What this task involves:
Keeping every word the same, give again only the lines from the one with "Open Adobe Creative Cloud shortcut" through the end of the data, both included, and leave every picture out.

Data provided:
○ ○ ○

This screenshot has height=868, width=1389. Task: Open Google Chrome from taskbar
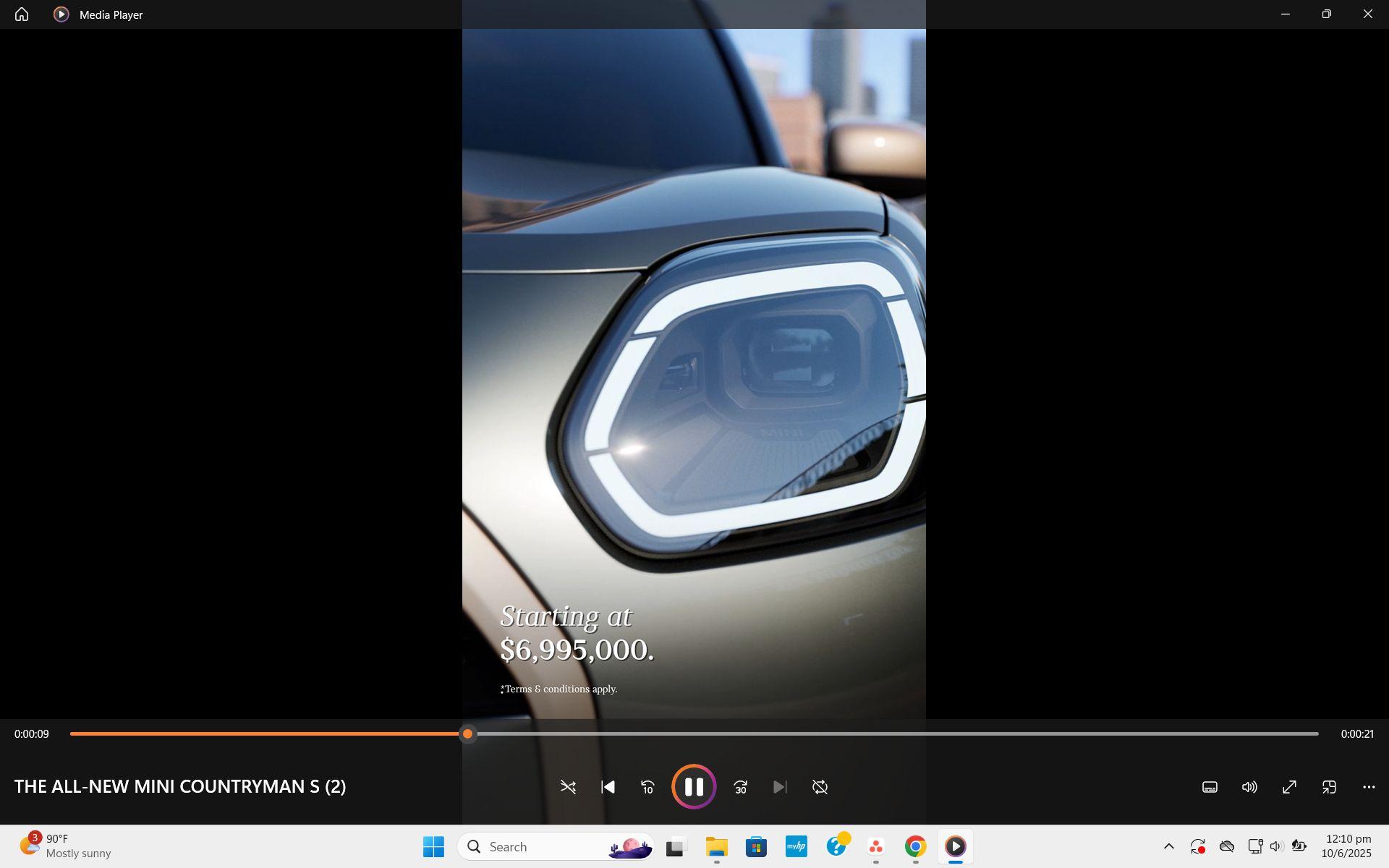coord(915,846)

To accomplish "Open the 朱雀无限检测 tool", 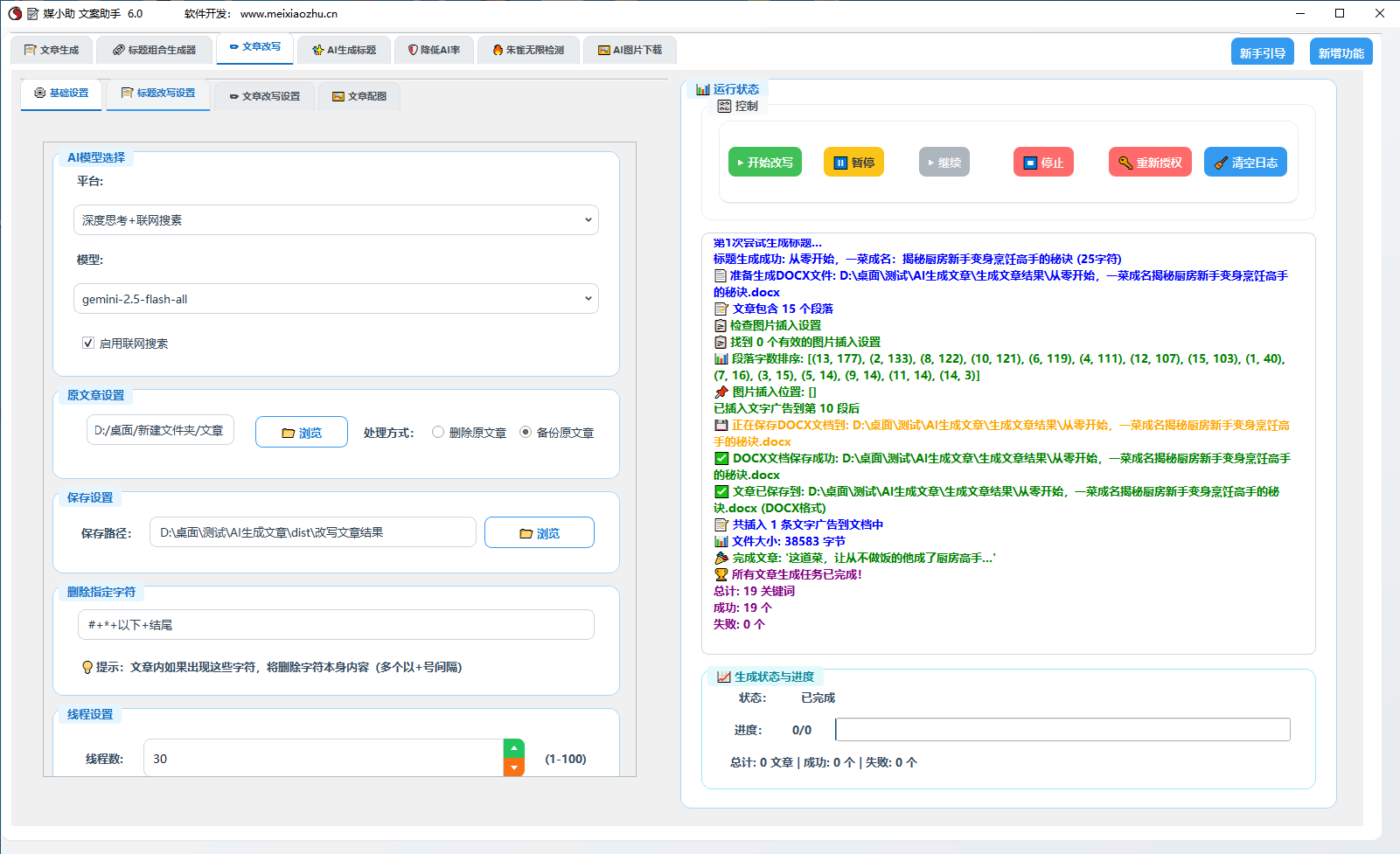I will click(x=528, y=50).
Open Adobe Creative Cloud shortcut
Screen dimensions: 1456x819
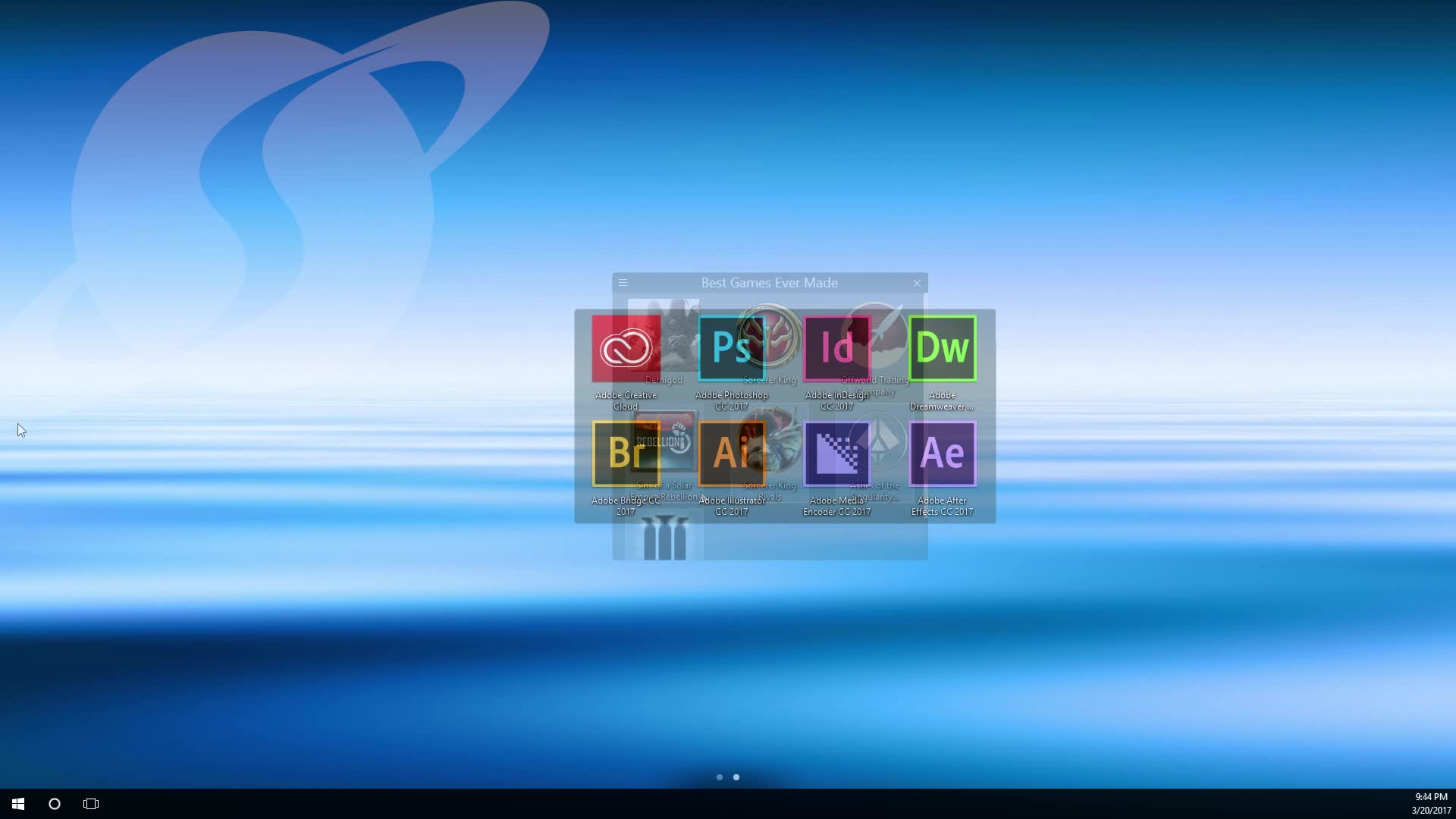coord(626,349)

○ ○ ○

Response to the task:
Open Adobe Creative Cloud shortcut
Screen dimensions: 1456x819
coord(626,349)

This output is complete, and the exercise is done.